In trying to persuade Americans to make such sacrifices, the defenders of American intervention often make forced and contorted arguments about ''American interests,'' claiming for example that restoring democracy or stemming the flow of boat people is something we have to do for our own sakes. Most Americans realize that if the protection of our pure self-interest is all that concerns us, there are easier ways of doing it.

The first step toward a solution is to redefine the problem: not as a purely local problem, or as an American one, but as a problem for humankind. History shows that over the long term, such problems as civil wars, domestic tyrannies and foreign invaders beset every nation. But never before has it been within the grasp of the world's peoples to mount a collective response to set things right for some small part of humanity.

Considering the total costs and benefits for humankind as a whole, collective interventions -- in places like Somalia or Haiti -- are enormous bargains. (And, conversely, the world community's refusal to pay the cost of stopping aggression in the former Yugoslavia will prove, in the long run, to have been a false economy of disastrous proportions.)

But, we are told, there simply does not exist the kind of collective force that's needed.
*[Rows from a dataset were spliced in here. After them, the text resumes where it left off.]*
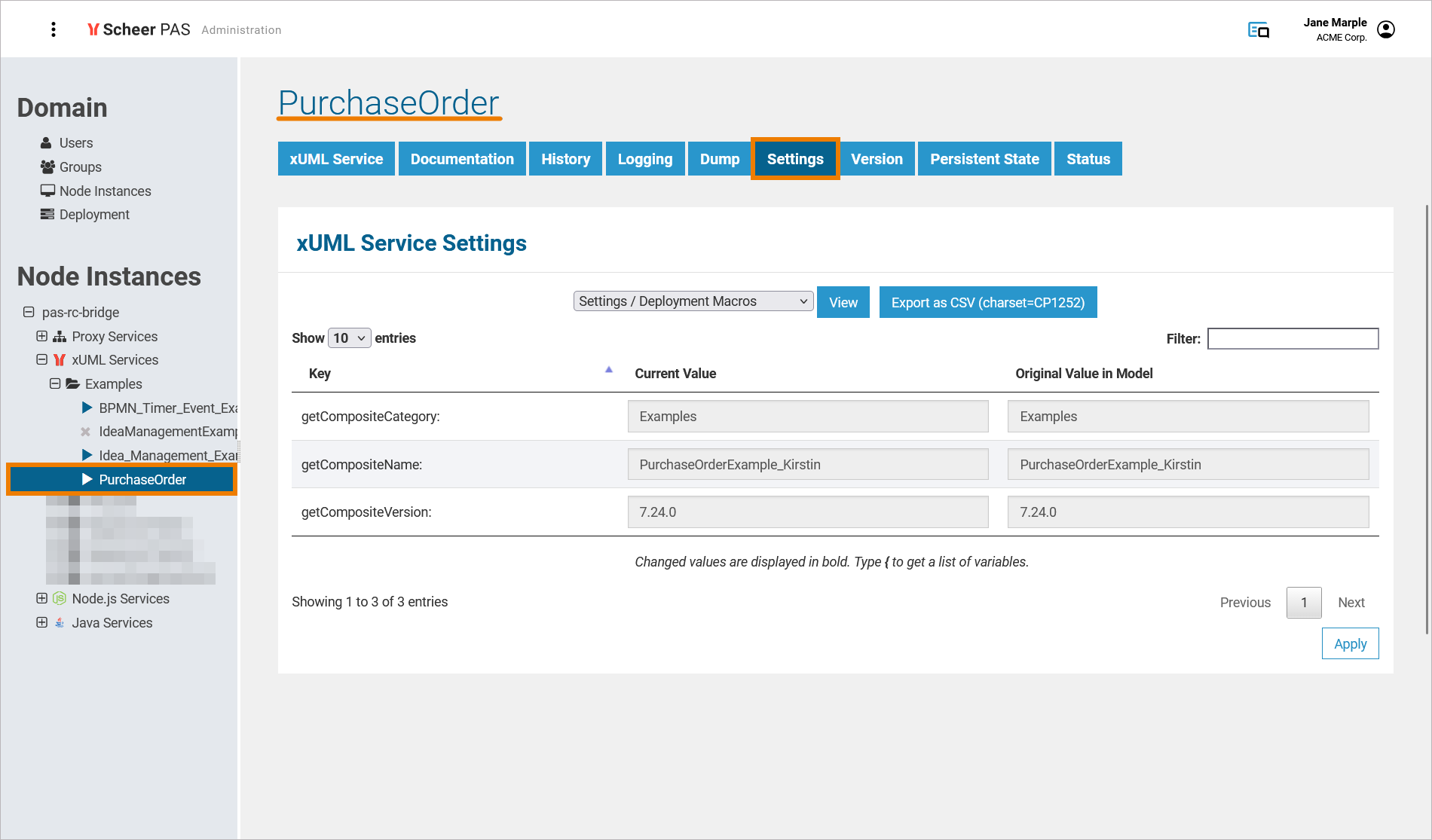Screen dimensions: 1432x840
Task: Open the Settings / Deployment Macros dropdown
Action: click(x=693, y=301)
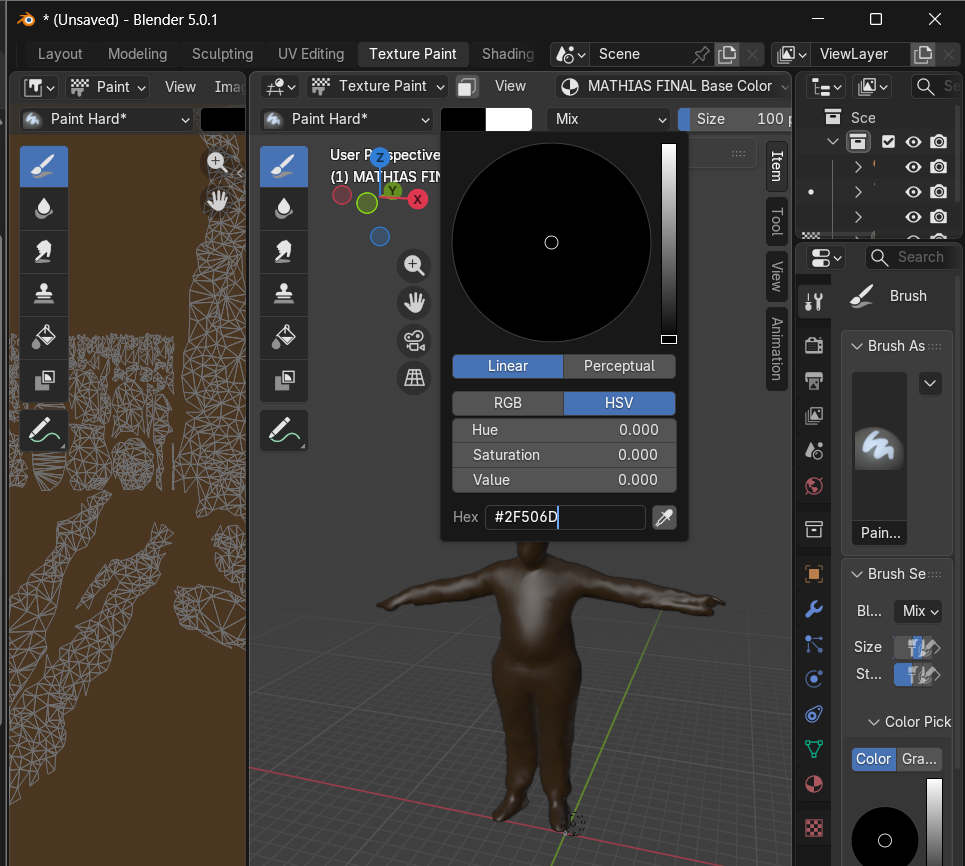Open the Texture Paint mode dropdown
The height and width of the screenshot is (866, 965).
tap(379, 86)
Only the American force is big enough, cohesive enough, well enough trained and equipped to get the job done. That may be true, but it needn't stay true.

We first heard this complaint four years ago at the time of Desert Shield in Saudi Arabia. We heard it again when it was the starving Somalis who needed rescuing. And again in Haiti.

The first time, it's a legitimate point. After that, one begins to wonder why we don't complain about it less and do more to remedy the problem. If we really want to have a solution to these recurrent crises that cry out for outside intervention, we need a force in place and ready to go -- coherent, well-equipped and with an effective structure of command -- one in which the American participation in manpower and funding does not exceed an appropriate fraction. Surely, in a world of 5.5 billion people, with a world product of $2 trillion, creating such an effective United Nations Legion should be eminently possible.

But, many observe, the United Nations has serious defects as an organization, not least in the areas of organizing and deploying peace-keeping or peace-making forces. Again, a valid point; but again, one whose recurrence over the years raises the question whether it is a reason or an excuse. One way of using our clout as the world's one remaining superpower -- a way that requires neither blood nor treasure -- is to provide American leadership for reforming the world body.

Why would the sole superpower want to create a force that it does not solely control? First, the U.N. Legion need not be so potent as to be a threat to us. A force, such as ours, that was prepared to deal with an all-out assault by another superpower need not worry about a force created to deal with fourth-rate powers like Serbia or with gangs of thugs such those who ruled the streets of Mogadishu or Port-au-Prince.

And those foes of multilateralism who worry about the erosion of America's sovereign authority should recall that the American veto power in the Security Council assures that such a force could go nowhere, could do nothing, without American approval. So, even in the worst case, having such a global force would be no worse for us than not having it.

And when, with our consent, the force was used? We wouldn't have to carry the burden of being the world's policeman. And we would not have to just stand by and watch local bullies and gangsters torment helpless people.

Andrew Bard Schmookler is the author of ''The Parable of the Tribes: The Problem of Power in Social Evolution,'' the second edition of which will be published shortly by SUNY Press.